In queste ore sul tema si è espresso Kwasi Kwarteng, ministro delle Attività Produttive nel Regno Unito. Lo ha fatto in un’intervista concessa a ‘Radio Lbc’ e rilanciata dall’Ansa. E le sue dichiarazioni sui 60 mila spettatori ammessi sugli spalti di Wembley sono suonate quantomeno contradditorie. In particolare considerando che i focolai di Coronavirus alimentati dagli assembramenti negli stadi non sono certo una situazione inedita.

Il governo britannico, secondo le parole di Kwarteng, è “fiducioso” di poter tenere sotto controllo il rischio di un focolaio di contagi Covid. Questo nonostante la diffusione della variante Delta oltremanica, nonostante lo stop generalizzato alle restrizioni dal 19 luglio e l’ampio numero di spettatori ammessi a Wembley. Ma lo stesso ministro ha anche ammesso di dover fare un distinguo.

Il “margine di rischio” e il precedente di Atalanta-Valencia

Ritengo che saremo in grado di gestire il rischio.
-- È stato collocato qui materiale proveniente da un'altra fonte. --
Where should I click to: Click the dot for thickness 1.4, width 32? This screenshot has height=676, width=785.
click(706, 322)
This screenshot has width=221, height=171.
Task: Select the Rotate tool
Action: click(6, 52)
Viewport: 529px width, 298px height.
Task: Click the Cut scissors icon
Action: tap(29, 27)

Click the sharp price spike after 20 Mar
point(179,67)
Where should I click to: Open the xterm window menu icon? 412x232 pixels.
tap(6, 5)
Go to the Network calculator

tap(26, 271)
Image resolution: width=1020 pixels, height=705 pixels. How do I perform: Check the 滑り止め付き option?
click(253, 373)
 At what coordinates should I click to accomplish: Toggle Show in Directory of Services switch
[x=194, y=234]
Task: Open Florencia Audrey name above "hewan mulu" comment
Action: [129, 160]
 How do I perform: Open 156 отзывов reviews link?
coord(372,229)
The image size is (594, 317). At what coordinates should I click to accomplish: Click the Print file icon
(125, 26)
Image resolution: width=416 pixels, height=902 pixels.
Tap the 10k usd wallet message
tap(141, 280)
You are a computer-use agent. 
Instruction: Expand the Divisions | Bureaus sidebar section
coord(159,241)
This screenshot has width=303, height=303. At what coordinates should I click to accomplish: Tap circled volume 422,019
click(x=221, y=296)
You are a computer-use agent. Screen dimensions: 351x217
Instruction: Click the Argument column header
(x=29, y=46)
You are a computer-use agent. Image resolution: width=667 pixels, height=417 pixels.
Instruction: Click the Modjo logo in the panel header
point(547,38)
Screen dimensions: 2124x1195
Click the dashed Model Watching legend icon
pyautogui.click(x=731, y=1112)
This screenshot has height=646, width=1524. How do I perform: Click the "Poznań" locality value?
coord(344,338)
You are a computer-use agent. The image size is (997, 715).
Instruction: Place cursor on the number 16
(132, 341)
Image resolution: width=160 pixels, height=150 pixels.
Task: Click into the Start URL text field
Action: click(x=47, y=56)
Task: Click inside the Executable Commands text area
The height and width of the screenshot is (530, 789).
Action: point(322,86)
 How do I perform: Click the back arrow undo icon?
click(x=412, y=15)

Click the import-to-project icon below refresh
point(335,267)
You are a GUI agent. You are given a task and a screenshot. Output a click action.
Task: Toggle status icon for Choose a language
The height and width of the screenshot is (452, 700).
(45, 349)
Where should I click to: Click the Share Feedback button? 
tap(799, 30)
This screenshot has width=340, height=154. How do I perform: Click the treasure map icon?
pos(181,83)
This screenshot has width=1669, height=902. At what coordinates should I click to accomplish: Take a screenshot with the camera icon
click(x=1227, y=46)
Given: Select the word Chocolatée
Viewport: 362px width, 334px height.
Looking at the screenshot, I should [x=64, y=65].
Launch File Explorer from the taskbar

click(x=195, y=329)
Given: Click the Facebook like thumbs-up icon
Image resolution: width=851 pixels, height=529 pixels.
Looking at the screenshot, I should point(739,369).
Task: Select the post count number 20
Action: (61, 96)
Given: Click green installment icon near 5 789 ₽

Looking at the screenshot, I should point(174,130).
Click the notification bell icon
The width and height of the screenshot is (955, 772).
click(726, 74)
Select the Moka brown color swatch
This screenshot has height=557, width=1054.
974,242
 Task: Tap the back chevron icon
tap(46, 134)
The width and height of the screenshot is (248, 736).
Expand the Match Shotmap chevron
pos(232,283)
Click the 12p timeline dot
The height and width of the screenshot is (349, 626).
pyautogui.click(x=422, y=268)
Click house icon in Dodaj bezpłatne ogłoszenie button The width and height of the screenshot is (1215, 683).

Tuttavia non possiamo dire che i rischi non esistono, quando migliaia e migliaia di persone si radunano in un luogo“, ha infatti ammesso. E sul caso di Wembley ha precisato che non esistono certezze nemmeno tra le fila del Governo. “Nella vita un margine di rischio c’è sempre. Sono fiducioso sul fatto che non ci sarà un grande focolaio. Ma è qualcosa che non possiamo garantire“, sono state le sue parole.

E dire che la situazione di Wembley è tutt’altro che inedita. Il 19 febbraio 2020 si disputò a San Siro una partita di Champions League, Atalanta-Valencia, che a posteriori si è rivelata un “super diffusore” del contagio. Addirittura sul tema è stata aperta un’inchiesta dalla Procura di Bergamo, per accertare chi si presentò allo stadio, da dove veniva, con chi è entrato in contatto e confrontare questi dati con chi ha contratto il Covid. Che, come noto, è stato estremamente severo sia in terra orobica che in terra levantina.

San Siro 2020 e Wembley 2021: cosa è cambiato da allora

Della vicenda si era occupata anche la trasmissione Rai ‘Report’, che già in data 9 novembre 2020 spiegò che oltre un quinto dei tifosi intervistati (ossia 7.800-8.200 persone presenti a San Siro per Atalanta-Valencia) presentò sintomi di Covid nelle due settimane successive. La maggior parte di loro (ma non tutti) risultò poi positiva al tampone. Ma all’epoca era il 19 febbraio, quando la portata della pandemia non era ancora chiara. Il primo caso italiano, quello di Codogno, risale infatti al 21 febbraio. E allo stadio, peraltro, c’erano meno persone rispetto a quelle di Wembley (43 mila spettatori, di cui oltre 36 mila bergamaschi).

Da quel giorno tanto è successo, e purtroppo le famiglie che hanno dovuto fare i conti con le tragiche scomparse dei loro cari hanno ampiamente raggiunto le sei cifre tanto in Italia quanto nel Regno Unito. Nel frattempo anche la campagna vaccinale ha raggiunto cifre importantissime, ma forse qualcuno si è dimenticato della necessaria prudenza. E ora i 60 mila di Wembley rischiano di fare davvero paura.